■ Exercise: Copy the records below line for line, without changing a thing.

■ Input for this task:

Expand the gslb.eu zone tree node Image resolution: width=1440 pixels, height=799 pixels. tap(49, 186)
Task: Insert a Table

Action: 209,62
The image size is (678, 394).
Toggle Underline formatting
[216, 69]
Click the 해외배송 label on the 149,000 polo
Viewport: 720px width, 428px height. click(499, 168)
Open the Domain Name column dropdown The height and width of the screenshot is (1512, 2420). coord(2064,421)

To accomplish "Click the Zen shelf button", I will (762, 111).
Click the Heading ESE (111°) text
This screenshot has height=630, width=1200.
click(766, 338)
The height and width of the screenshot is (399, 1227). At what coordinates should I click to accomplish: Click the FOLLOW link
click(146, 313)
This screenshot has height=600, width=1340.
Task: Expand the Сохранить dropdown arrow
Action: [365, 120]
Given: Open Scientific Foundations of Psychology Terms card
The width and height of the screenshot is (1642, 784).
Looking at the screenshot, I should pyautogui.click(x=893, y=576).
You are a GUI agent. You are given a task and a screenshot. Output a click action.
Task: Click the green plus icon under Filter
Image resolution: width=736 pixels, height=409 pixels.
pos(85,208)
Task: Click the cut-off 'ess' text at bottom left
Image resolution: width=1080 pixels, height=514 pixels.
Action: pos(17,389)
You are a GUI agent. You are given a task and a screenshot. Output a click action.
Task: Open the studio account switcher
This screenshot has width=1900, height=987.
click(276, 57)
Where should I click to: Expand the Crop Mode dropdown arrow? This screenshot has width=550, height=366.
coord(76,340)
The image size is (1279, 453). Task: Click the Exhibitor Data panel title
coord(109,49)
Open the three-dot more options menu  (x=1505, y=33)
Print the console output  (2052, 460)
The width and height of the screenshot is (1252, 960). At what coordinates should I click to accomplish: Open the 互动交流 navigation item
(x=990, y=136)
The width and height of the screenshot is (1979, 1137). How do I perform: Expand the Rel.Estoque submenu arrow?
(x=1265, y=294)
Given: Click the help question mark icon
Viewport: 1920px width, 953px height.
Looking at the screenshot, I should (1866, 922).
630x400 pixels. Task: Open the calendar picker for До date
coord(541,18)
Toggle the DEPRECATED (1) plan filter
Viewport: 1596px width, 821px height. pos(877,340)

■ Expected answer:
Expand the gslb.eu zone tree node Image resolution: width=1440 pixels, height=799 pixels. tap(49, 186)
Task: Insert a Table

Action: 209,62
The image size is (678, 394).
Toggle Underline formatting
[216, 69]
Click the 해외배송 label on the 149,000 polo
Viewport: 720px width, 428px height. click(499, 168)
Open the Domain Name column dropdown The height and width of the screenshot is (1512, 2420). coord(2064,421)

To accomplish "Click the Zen shelf button", I will (762, 111).
Click the Heading ESE (111°) text
This screenshot has height=630, width=1200.
click(766, 338)
The height and width of the screenshot is (399, 1227). At what coordinates should I click to accomplish: Click the FOLLOW link
click(146, 313)
This screenshot has height=600, width=1340.
Task: Expand the Сохранить dropdown arrow
Action: [365, 120]
Given: Open Scientific Foundations of Psychology Terms card
The width and height of the screenshot is (1642, 784).
Looking at the screenshot, I should pyautogui.click(x=893, y=576).
You are a GUI agent. You are given a task and a screenshot. Output a click action.
Task: Click the green plus icon under Filter
Image resolution: width=736 pixels, height=409 pixels.
pos(85,208)
Task: Click the cut-off 'ess' text at bottom left
Image resolution: width=1080 pixels, height=514 pixels.
Action: pos(17,389)
You are a GUI agent. You are given a task and a screenshot. Output a click action.
Task: Open the studio account switcher
This screenshot has width=1900, height=987.
click(276, 57)
Where should I click to: Expand the Crop Mode dropdown arrow? This screenshot has width=550, height=366.
coord(76,340)
The image size is (1279, 453). Task: Click the Exhibitor Data panel title
coord(109,49)
Open the three-dot more options menu  (x=1505, y=33)
Print the console output  (2052, 460)
The width and height of the screenshot is (1252, 960). At what coordinates should I click to accomplish: Open the 互动交流 navigation item
(x=990, y=136)
The width and height of the screenshot is (1979, 1137). How do I perform: Expand the Rel.Estoque submenu arrow?
(x=1265, y=294)
Given: Click the help question mark icon
Viewport: 1920px width, 953px height.
Looking at the screenshot, I should (1866, 922).
630x400 pixels. Task: Open the calendar picker for До date
coord(541,18)
Toggle the DEPRECATED (1) plan filter
Viewport: 1596px width, 821px height. pos(877,340)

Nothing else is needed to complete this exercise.